What if I wanna be lazy? This s after all my b-day month.


----------



## Miss Fortune (May 1, 2008)

it is?? AWW!! Yeah!! *hug* sensei's birthday! the day to celebrate the date of birth! yeah!! *pulls giant box out of closet* ugh! Gez! this guy needs to lose some weight, HAPPY SOON TO BE BRITHDAY!!


----------



## Tsunade_chan (May 1, 2008)

The_Dei_un said:


> What if I wanna be lazy? This s after all my b-day month.



lol, well it's my birthday month too, so I have the power to make you not be lazy  lol, *kiss* and you had better love what I'm planning for you!


----------



## The_Dei_un (May 1, 2008)

O~ I love the sound of that.


----------



## Die Heinii (May 1, 2008)

:3 
Awesome as always Dei ~ <3


----------



## Miss Fortune (May 1, 2008)

eww! imouto chan and sensei are gettin at it again! im going to turn around now.


----------



## Tsunade_chan (May 1, 2008)

claraofthesand said:


> eww! imouto chan and sensei are gettin at it again! im going to turn around now.



 lol, shut up Clara!!...you know we only do that when nobody is around to see it ...lol


----------



## Miss Fortune (May 1, 2008)

ok.. EVERYONE TURN AROUND!! OUT OF THE ROOM! OUT OUT OUT!!!!


----------



## Tsunade_chan (May 1, 2008)

claraofthesand said:


> ok.. EVERYONE TURN AROUND!! OUT OF THE ROOM! OUT OUT OUT!!!!



lol, yes, everybody out! Leave Deidei and me alone,  lmao *huggles Deidara*


----------



## Miss Fortune (May 1, 2008)

im going too.. *holds trash can, pretends to throw up*


----------



## Tsunade_chan (May 1, 2008)

claraofthesand said:


> im going too.. *holds trash can, pretends to throw up*



lol, *poke* you jerk...


----------



## Miss Fortune (May 1, 2008)

oh! you pushed it! you pushed the button! *drops trash can*


----------



## The_Dei_un (May 2, 2008)

........Please guys I love you a lot really but please don't spam the thread too much. I don't want to get in trouble with the moderators again like on a few other pieces. Please if you wanna talk pm.

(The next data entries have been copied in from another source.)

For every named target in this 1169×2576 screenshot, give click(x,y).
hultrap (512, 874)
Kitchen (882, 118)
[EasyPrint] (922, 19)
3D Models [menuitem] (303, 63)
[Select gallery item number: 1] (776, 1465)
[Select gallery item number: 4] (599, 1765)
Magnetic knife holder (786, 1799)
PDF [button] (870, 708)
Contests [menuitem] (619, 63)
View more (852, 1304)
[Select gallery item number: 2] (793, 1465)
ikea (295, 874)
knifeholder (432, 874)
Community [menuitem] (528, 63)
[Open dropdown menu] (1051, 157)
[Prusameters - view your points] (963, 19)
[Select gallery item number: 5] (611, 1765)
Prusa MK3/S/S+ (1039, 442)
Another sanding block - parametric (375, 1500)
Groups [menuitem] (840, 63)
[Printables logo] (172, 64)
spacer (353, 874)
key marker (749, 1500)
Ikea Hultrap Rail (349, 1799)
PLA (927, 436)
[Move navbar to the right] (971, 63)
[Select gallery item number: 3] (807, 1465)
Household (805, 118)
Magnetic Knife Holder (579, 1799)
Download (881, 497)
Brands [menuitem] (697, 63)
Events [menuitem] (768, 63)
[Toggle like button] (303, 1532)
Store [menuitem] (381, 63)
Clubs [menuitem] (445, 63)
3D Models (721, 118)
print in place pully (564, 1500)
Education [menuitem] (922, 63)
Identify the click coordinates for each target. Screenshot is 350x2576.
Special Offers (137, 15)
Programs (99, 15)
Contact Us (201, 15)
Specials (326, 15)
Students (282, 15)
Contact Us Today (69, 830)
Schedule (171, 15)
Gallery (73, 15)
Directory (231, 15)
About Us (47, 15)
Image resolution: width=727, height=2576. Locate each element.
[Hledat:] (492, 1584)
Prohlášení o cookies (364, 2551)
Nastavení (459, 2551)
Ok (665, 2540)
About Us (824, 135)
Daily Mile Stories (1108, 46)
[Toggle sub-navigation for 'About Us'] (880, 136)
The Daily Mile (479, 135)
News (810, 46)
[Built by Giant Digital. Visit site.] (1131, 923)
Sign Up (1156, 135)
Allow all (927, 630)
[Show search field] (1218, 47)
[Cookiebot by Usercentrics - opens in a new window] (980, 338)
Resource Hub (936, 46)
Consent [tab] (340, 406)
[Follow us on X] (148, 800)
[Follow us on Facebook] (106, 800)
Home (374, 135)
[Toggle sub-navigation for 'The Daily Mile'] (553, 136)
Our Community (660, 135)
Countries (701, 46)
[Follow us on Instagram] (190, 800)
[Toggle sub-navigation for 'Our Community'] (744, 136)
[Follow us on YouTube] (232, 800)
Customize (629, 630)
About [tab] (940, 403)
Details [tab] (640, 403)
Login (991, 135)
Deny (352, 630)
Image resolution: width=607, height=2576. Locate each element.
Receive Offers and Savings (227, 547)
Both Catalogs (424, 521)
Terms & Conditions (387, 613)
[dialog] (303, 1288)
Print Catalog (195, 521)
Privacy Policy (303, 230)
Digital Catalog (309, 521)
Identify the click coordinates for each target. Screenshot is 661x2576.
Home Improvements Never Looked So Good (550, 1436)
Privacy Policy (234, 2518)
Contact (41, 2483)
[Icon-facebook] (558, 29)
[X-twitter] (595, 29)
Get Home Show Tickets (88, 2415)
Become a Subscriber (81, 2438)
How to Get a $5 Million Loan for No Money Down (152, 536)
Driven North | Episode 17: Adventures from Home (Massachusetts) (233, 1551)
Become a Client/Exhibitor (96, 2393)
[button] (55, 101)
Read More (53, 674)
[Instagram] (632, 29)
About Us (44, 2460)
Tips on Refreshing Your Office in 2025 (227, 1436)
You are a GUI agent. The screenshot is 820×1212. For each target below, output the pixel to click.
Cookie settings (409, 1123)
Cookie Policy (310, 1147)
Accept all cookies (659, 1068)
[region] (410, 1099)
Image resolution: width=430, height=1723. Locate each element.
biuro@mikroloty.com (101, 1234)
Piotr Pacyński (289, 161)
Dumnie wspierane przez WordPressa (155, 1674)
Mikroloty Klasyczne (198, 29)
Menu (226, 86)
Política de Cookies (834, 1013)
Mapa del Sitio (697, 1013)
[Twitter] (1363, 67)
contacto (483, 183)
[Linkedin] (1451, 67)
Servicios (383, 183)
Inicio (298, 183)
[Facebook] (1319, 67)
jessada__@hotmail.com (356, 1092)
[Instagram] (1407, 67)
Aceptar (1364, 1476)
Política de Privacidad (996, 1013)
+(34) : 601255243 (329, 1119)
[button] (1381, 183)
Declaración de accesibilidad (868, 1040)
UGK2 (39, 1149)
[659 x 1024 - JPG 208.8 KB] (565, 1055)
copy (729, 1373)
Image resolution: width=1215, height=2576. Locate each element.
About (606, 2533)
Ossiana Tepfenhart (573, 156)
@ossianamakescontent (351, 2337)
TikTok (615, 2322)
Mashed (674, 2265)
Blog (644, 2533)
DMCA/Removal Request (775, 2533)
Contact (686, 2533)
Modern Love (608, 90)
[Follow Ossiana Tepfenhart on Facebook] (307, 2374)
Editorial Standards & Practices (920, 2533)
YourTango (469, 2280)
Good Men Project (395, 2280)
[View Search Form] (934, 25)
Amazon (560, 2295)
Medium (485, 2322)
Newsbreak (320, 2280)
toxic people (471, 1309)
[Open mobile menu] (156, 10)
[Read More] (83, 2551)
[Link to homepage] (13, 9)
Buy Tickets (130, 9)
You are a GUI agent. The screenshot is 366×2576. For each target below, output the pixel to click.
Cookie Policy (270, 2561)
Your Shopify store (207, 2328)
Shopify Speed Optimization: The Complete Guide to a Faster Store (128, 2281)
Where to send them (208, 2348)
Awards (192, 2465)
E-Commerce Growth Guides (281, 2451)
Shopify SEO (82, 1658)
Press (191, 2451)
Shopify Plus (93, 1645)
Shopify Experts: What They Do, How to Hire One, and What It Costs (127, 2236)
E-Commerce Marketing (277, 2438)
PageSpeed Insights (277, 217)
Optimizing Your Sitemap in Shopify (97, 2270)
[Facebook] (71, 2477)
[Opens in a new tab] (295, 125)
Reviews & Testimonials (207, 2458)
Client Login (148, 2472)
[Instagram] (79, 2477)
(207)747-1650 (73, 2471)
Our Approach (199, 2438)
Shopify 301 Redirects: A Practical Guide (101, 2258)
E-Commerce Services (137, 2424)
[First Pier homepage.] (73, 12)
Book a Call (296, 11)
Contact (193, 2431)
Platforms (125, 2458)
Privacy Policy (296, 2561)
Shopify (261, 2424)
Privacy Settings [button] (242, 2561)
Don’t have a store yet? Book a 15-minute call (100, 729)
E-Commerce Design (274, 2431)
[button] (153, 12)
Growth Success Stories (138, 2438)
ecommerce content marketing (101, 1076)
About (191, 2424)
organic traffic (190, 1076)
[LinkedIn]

@*Kleinmeisterdepp* Thanks again friend


----------



## Miss Fortune (May 2, 2008)

ok! sorry sensei!


----------



## Tsunade_chan (May 2, 2008)

yesh, sorry Deidei-kun...Tsunade promises she will make it up to you,  lol, now then, get off your lazy butt and finish writing the Deidara cuteness!


----------



## The_Dei_un (May 5, 2008)

But I'm sick TsuTsu


----------



## Miss Fortune (May 5, 2008)

!!!  sensei is sick???? AHHH!!! KABUTO!! GET YOUR ASS OVER HERE AND HEAL SENSEI!!!!!


----------



## Tsunade_chan (May 5, 2008)

The_Dei_un said:


> But I'm sick TsuTsu


Aww, poor baby *hug* 

@Clara- Screw Kabuto, lol, I'm a med-nin too...but I would probobly end up ripping Deidei's arms off again...ugh...lol


----------



## Miss Fortune (May 5, 2008)

hehe... weeelll... he's here anyways... you want to rip his arms off? *headlocks kabuto*


----------



## The_Dei_un (May 7, 2008)

This Chapter has been completed and edited to Chapter Ten due to the combining of Chapters five and six

Chapter Ten Link


----------



## Bachi-san (May 7, 2008)

Yay! You completed it! Here, have some maple syrup, it's good!  and probably terrible for your health even better!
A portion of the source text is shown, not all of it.